Annemarie Jacir’s Palestine 36, Cherien Dabis’s All That’s Left of You, Nadav Lapid’s Yes and Once Upon a Time in Gaza by Tarzan and Arab Nasser examine the roots of the Palestine conflict and its reverberations in the present.
Palestine 36 and All That’s Left of You are frontrunners for the Oscars in 2026.
By refusing permission for the Palestine films along with 15 others, the ministry was not merely trying to gut the programme – it was also undermining the organisers’ gesture of solidarity with Palestine.
In addition to programming films on Palestine, the organisers had invited Palestine’s ambassador to India to the opening ceremony. The keffiyeh-sporting Abdullah Abu Shawesh’s speech was prescient: he noted that the Palestinian cause was being denied a platform the world over.
The controversy about the Bharatiya Janata Party-led Union government’s attempts to assert control over the festival haunted the rest of the event.
The Union Ministry of Information and Broadcasting can withhold permission for films to be screened for several reasons – if the subject is controversial, the film is sexually explicit, if it could incite violence or potentially embarrass a diplomatic ally.
Without the ministry’s sanction, festival organisers cannot go ahead with their programming. But that is exactly what Kerala’s Left-wing government did.
“Enlightened Kerala will not give in to such censorship,” declared Chief Minister Pinarayi Vijayan. “All films that have been denied permission to screen will be screened at the festival.”
News reports quoting unidentified sources attempting to explain why the problem had occurred. They claimed that the festival organisers had shared the programme with the ministry very late, giving the bureaucrats in Delhi little time to look over the list.
The larger question, of course, is not about logistics but about the fundamental freedom of choice: why is the Union Ministry of Information and Broadcasting involved in the minutiae of a film festival programme in the first place?
The absurdity of the situation was magnified by the other titles dropped by the ministry. In its rush to block the Palestine package, somebody at the ministry had added classics to the list.
Serge Eisenstein’s 100-year-old Battleship Potemkin, for instance, is part of the curricula of film schools around the world for its pioneering cinematographic techniques, dramatic editing and stirring depiction of a mutiny by a Russian naval crew.
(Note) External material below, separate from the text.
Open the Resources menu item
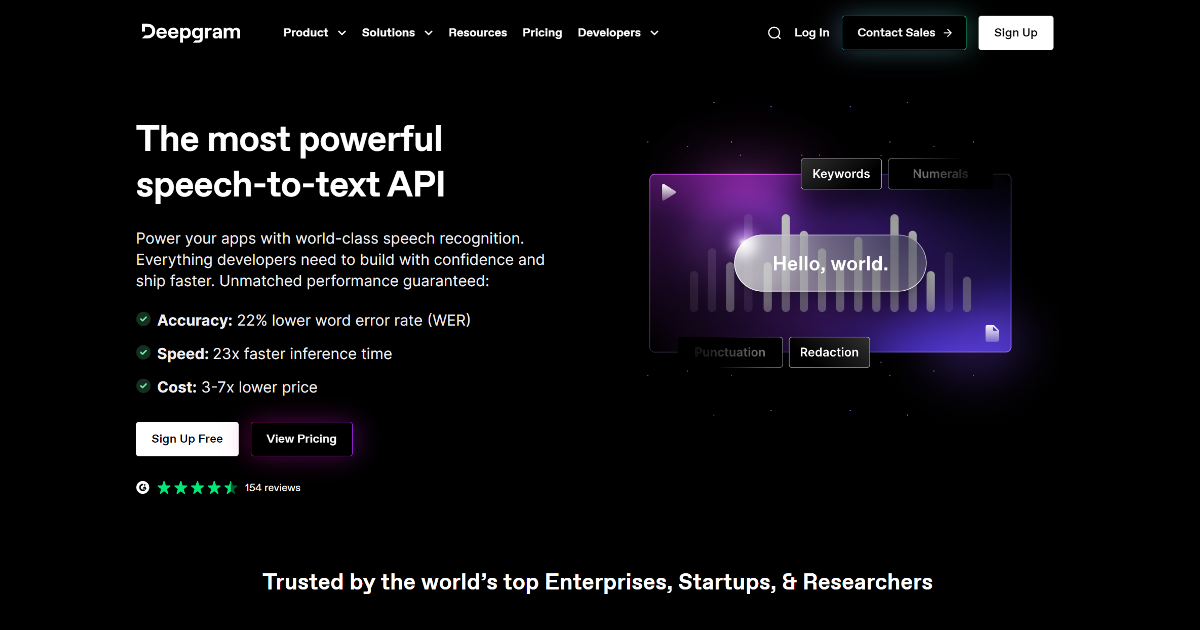Viewport: 1200px width, 630px height. pos(478,32)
Battleship Potemkin has been screened innumerable times in India. It is even available on YouTube. The decision to block it from being screened was baffling.
So too was the exclusion of African giant Abderrahmane Sissako’s Bamako (2006) and Timbuktu (2014), both of which have been shown at Indian film festivals in the past without incident. Sissako received this year’s Lifetime Achievement Award at the IFFK.
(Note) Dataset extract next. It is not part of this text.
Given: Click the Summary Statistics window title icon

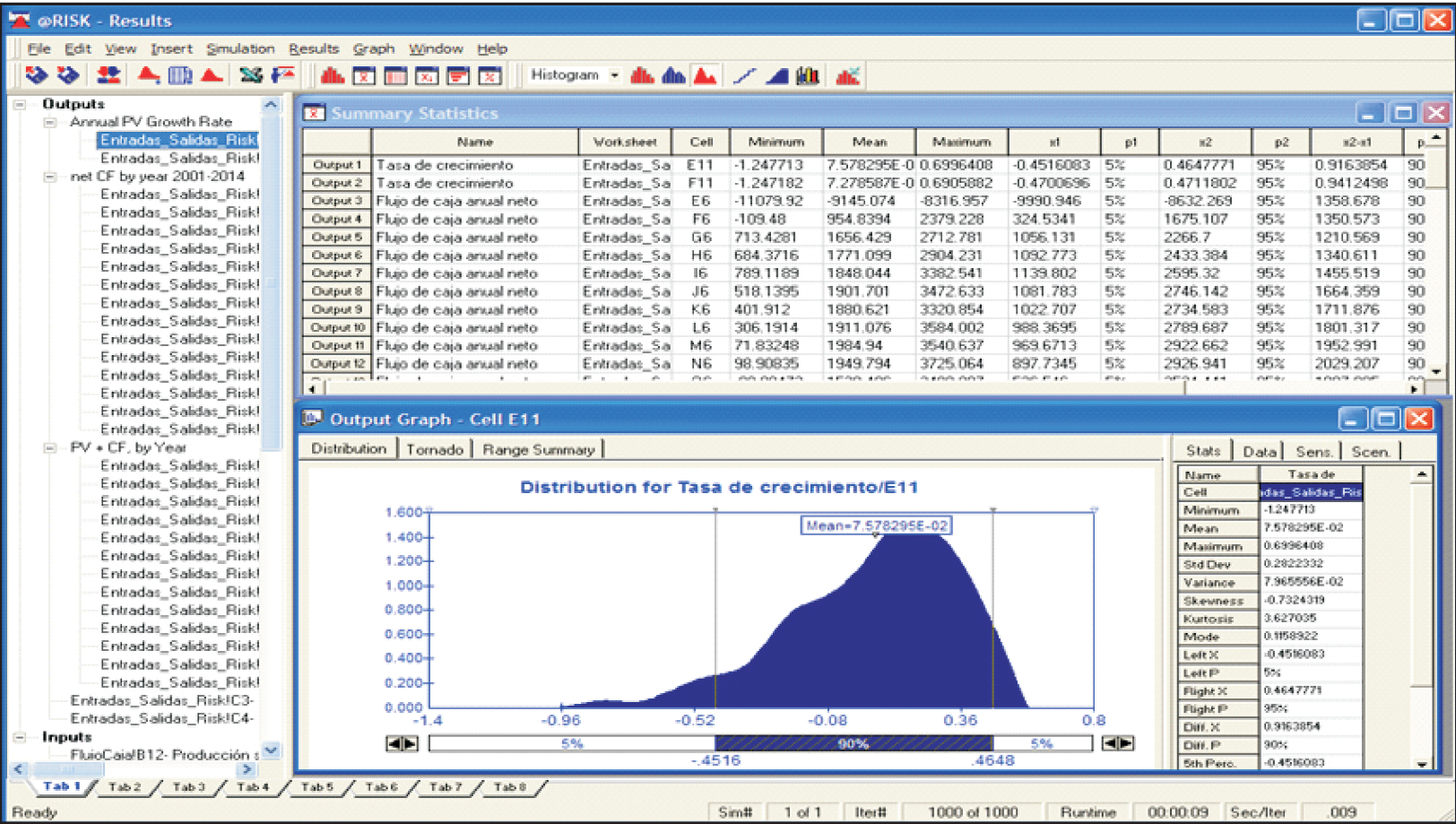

There are a few common threads running through the proscribed films – a focus on injustice, progressive politics, the linking of cinematic language with the expression of protest, a stand taken against state repression. By the time the event concluded on December 19, however, the list of 19 proscribed films had been pared down to six.
Among them were two films about Palestine: All That’s Left of You and Yes,
The Information and Broadcasting ministry’s role as super-censor is not restricted to the IFFK.
On paper, film festival selections are free from the certification process that constrains theatrical releases. However, the ministry must grant an exemption from censorship to the international films on the schedule – a bureaucratic strategy for backdoor control.
These rules have been in place for decades, observed in strictness or in the breach depending on which political party is in power in Delhi. The process is arbitrary. The present government has strong ideas about culture and cinema in particular, winking at films that glorify anti-minority views while frowning on any form of critique.
Indian film festivals have rarely been free from censorship or controversy. However, there is a broad understanding that festivals offer a space for audiences to watch works on the big screen that are almost impossible to access otherwise. Film festivals are considered to be nurseries for future filmmakers, giving these events a pedagogical aspect.
Oddly, one movie about Palestine at the IFFK escaped the attention of the ministry – probably because it was made by an Israeli director. Shai-Carmeli Pollak’s The Sea is a wrenching drama about a 12-year-old Palestinian boy whose innocent wish to see the Mediterranean Sea has terrible consequences.
Made with a crew of both Israelis and Palestinians, The Sea was picked as Israel’s entry for the Best International Feature at the Oscars. At the Ophir Awards, Israel’s version of the Oscars, The Sea won the Best Picture prize, which provoked the country’s hard-line government’s culture ministry to revoke funding for the event.
Carmeli-Pollak was at the IFFK with his wife and daughter. At a post-screening discussion, he said that The Sea was made so that “people can listen to and see what is going on” in his part of the world.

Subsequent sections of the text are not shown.